Glad you all like it so far.

itbites: your not wrong spoonmans work is outstanding, that was all done free hand and his atention to detail is just awesome.

Yes Jason, the old one will be totaly covered.

crystal: I would love to see your olive tattoo.


----------



## spoonman (Nov 7, 2008)

aw shucks guys,,,you'll give me a big head


----------



## leighroyaus (Nov 7, 2008)

nice, gunna head in for some work when im up there probably
this is the start of my diamond by chilli at alleycatz in frankston
he also did this perente on me


----------



## larks (Nov 15, 2008)

Got a bit more work done on the diamond, and ones again Reg (spoonman) has done an awesome job.


----------



## melgalea (Dec 1, 2008)

hey larks hav u had the tatt finished. would love to see what it looks like all done.


----------



## DanTheMan (Dec 1, 2008)

larks said:


> Got a bit more work done on the diamond, and ones again Reg (spoonman) has done an awesome job.



Holy crap that's amazing!
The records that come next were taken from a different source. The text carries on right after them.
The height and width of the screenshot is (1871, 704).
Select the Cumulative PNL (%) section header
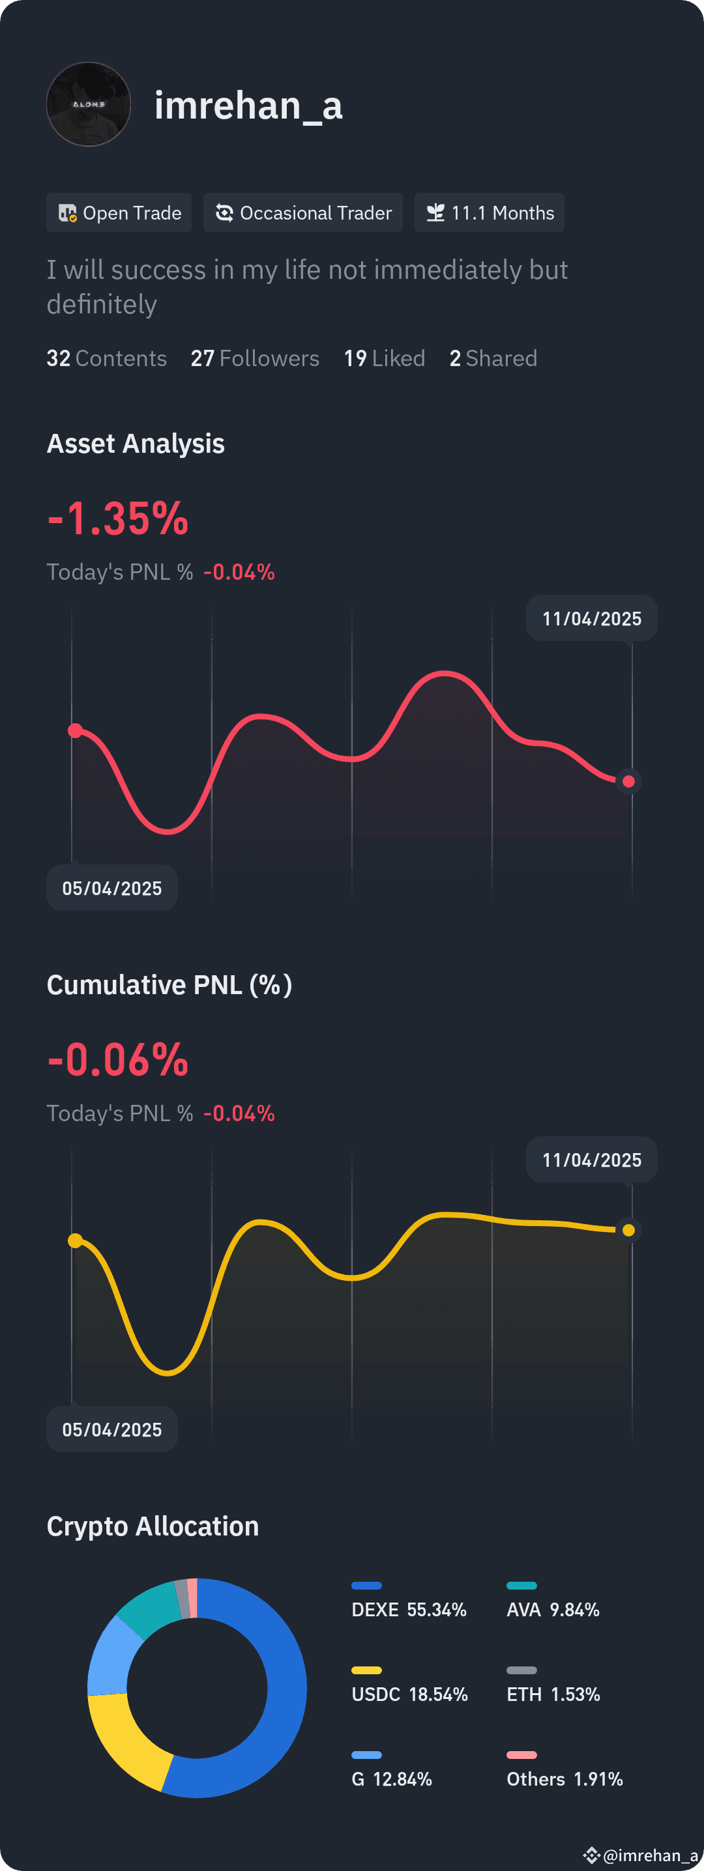(x=169, y=985)
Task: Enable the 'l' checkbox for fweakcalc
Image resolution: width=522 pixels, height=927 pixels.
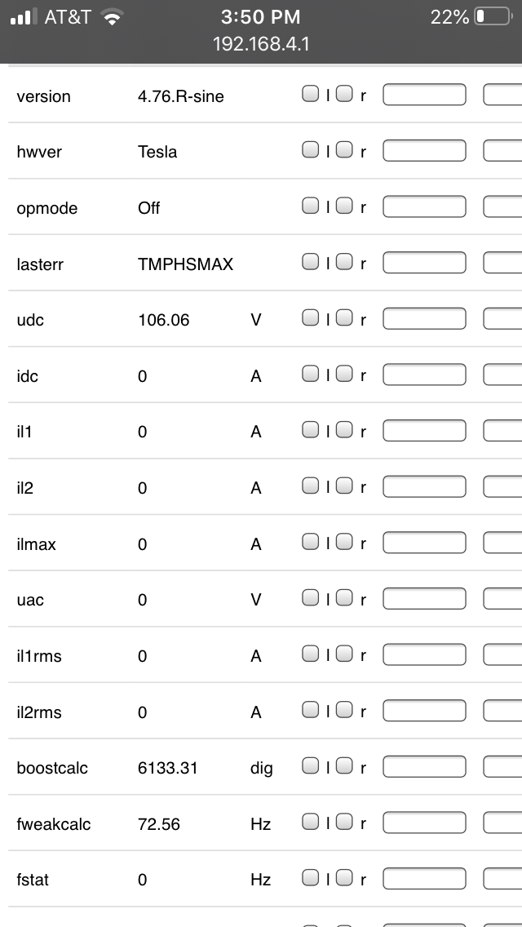Action: point(310,822)
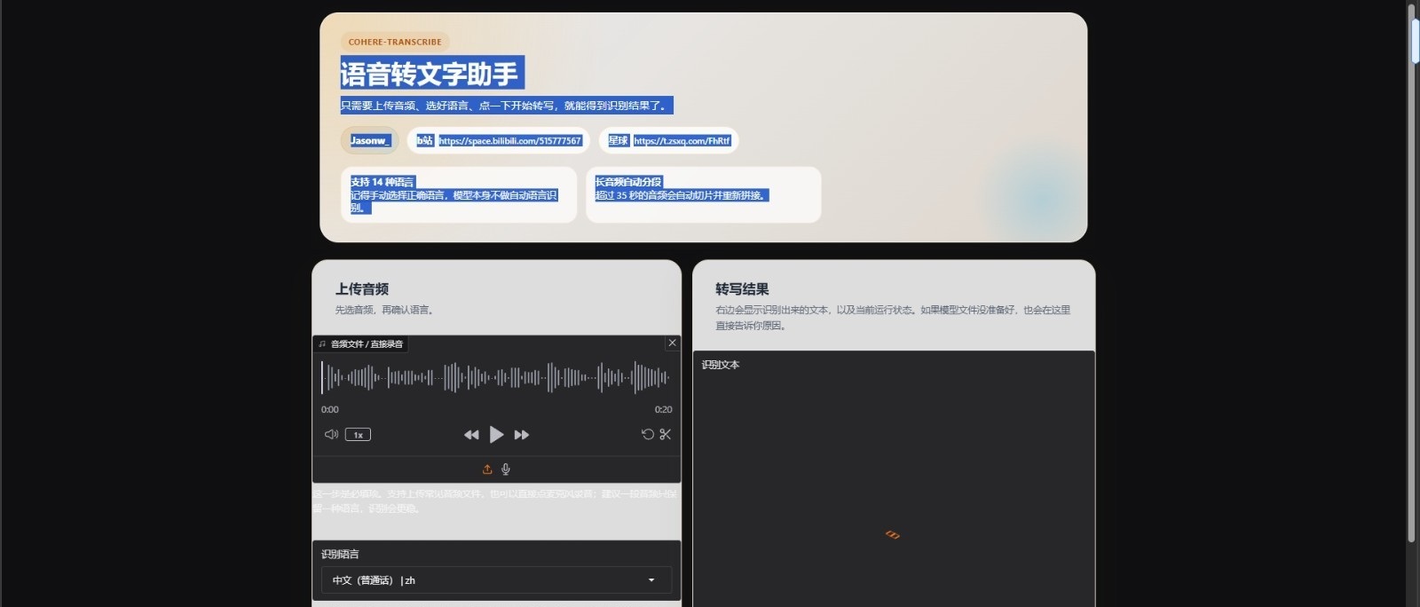Seek within the audio waveform

495,378
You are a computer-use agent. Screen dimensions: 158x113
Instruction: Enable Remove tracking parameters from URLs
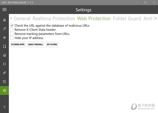(12, 34)
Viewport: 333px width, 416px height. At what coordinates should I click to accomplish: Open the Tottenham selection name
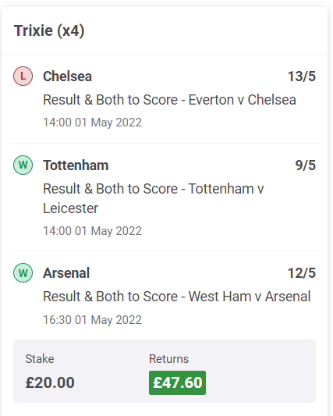pos(76,165)
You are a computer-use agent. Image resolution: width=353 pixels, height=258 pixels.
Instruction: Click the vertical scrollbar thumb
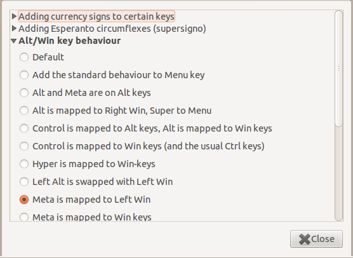click(338, 69)
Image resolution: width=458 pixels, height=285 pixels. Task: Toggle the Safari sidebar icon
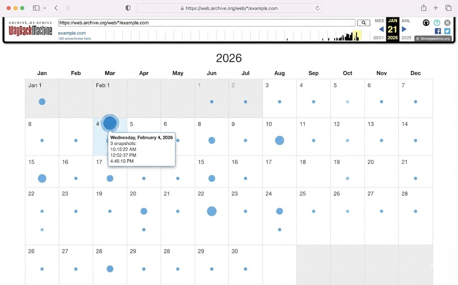click(35, 8)
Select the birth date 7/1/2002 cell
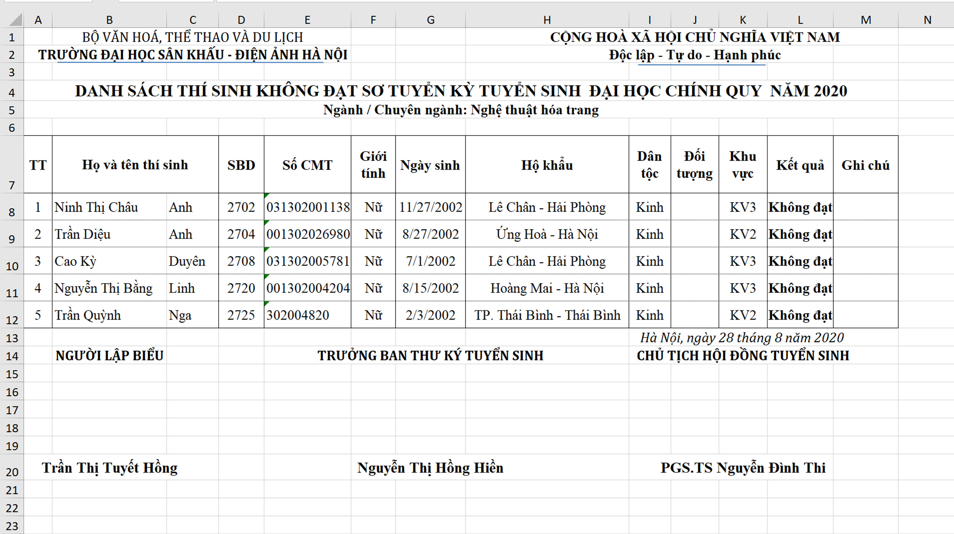This screenshot has height=534, width=954. 430,261
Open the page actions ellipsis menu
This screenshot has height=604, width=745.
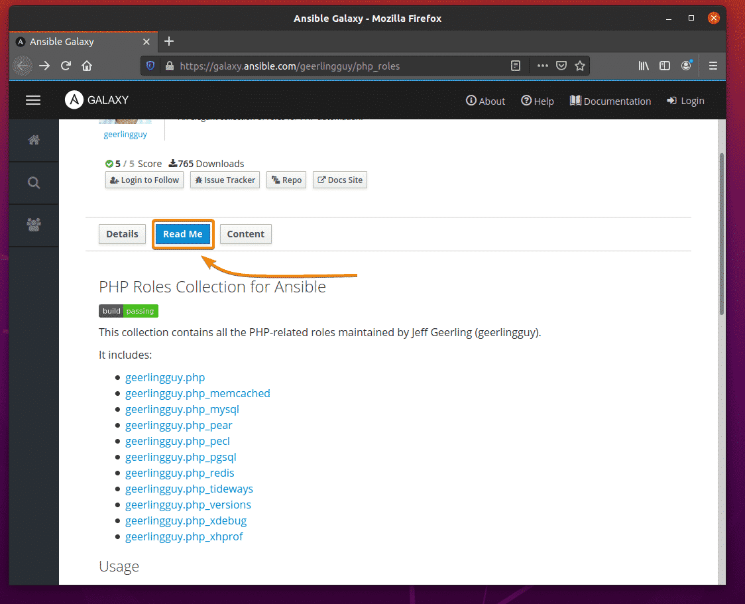[542, 66]
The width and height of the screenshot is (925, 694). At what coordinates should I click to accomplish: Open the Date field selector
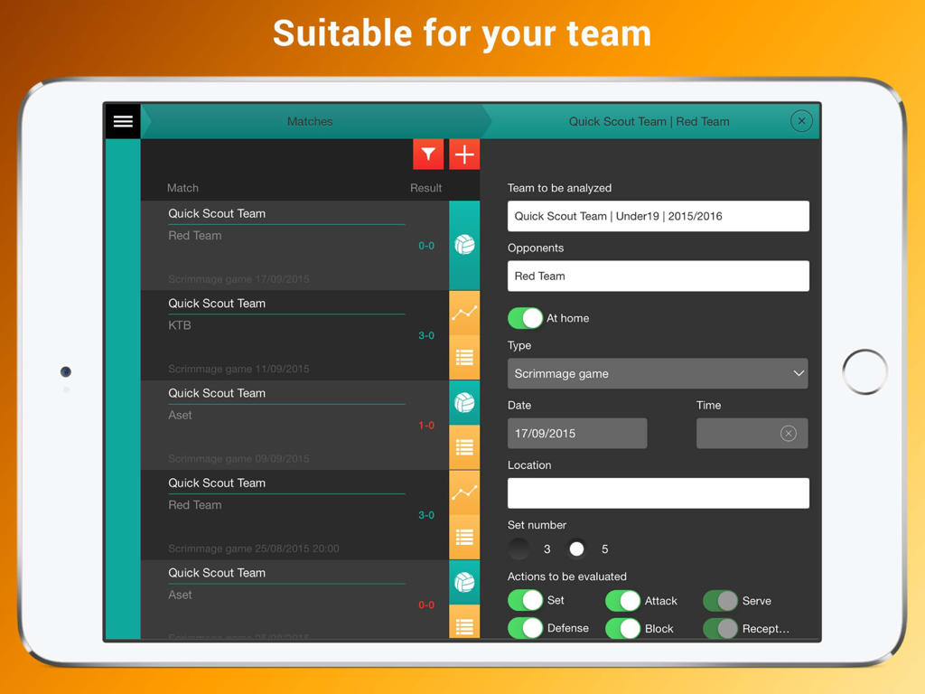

Id fly to SA to get a tat like that done, most snake tats iv seen look terrible


----------



## spoonman (Dec 18, 2008)




----------



## pythoness (Dec 18, 2008)

looks wonderful, briliant cover, it's amazing the quality of the tatts now compared with 20 years ago.

keep em comming.


----------



## Mrs I (Dec 18, 2008)

Absolutley Awesome job Reg,

Fantastic !!

Mrs I


----------



## peterjohnson64 (Dec 26, 2008)

and I got permission for a tatt only yesterday!!!! So ...... I either have to go to Frankston or Adelaide. Where abouts in adelaide? And I want a Lacie. But I haven't seen Jo & Chilli for a while.


----------



## larks (Dec 26, 2008)

He's on Prospect Rd in Prospect, I highly recomend Reg for any sort of reptile tattoo.


----------



## peterjohnson64 (Dec 26, 2008)

yeah I know that - its near that scales and tales pet shop isnt it?


----------



## larks (Dec 27, 2008)

Yeah it's about a 1 minute walk from S&T


----------



## larks (Dec 31, 2008)

Got a little more work done yesterday.


----------



## Rainbow-Serpent (Dec 31, 2008)

Looking nice!!!


----------



## WombleHerp (Dec 31, 2008)

WOW

thats amazingly awesome!

if i were to ever get a tat i'd go to this guy!

Nat


----------



## Reptilian (Dec 31, 2008)

damn, that tat is bloody awesome...


----------



## mrmikk (Dec 31, 2008)

That is magnificent Larks!


----------



## c_princess11 (Jan 1, 2009)

WOW, that is amazing i love it. i am getting one of my baby soon (when i get the money) i hope it turns out as good as that


----------



## larks (Jan 30, 2009)

Time for an update I think


----------



## LauraM (Jan 30, 2009)

OH my god that is looking Great! im not a tatoo person but you cant say that looks bad at all..


----------



## shane14 (Jan 30, 2009)

Omg best tatoo ever!!! Xd


----------



## Untouchable_Jodz (Jan 30, 2009)

thats a great job! though i was under the impression white fades out quickly?? 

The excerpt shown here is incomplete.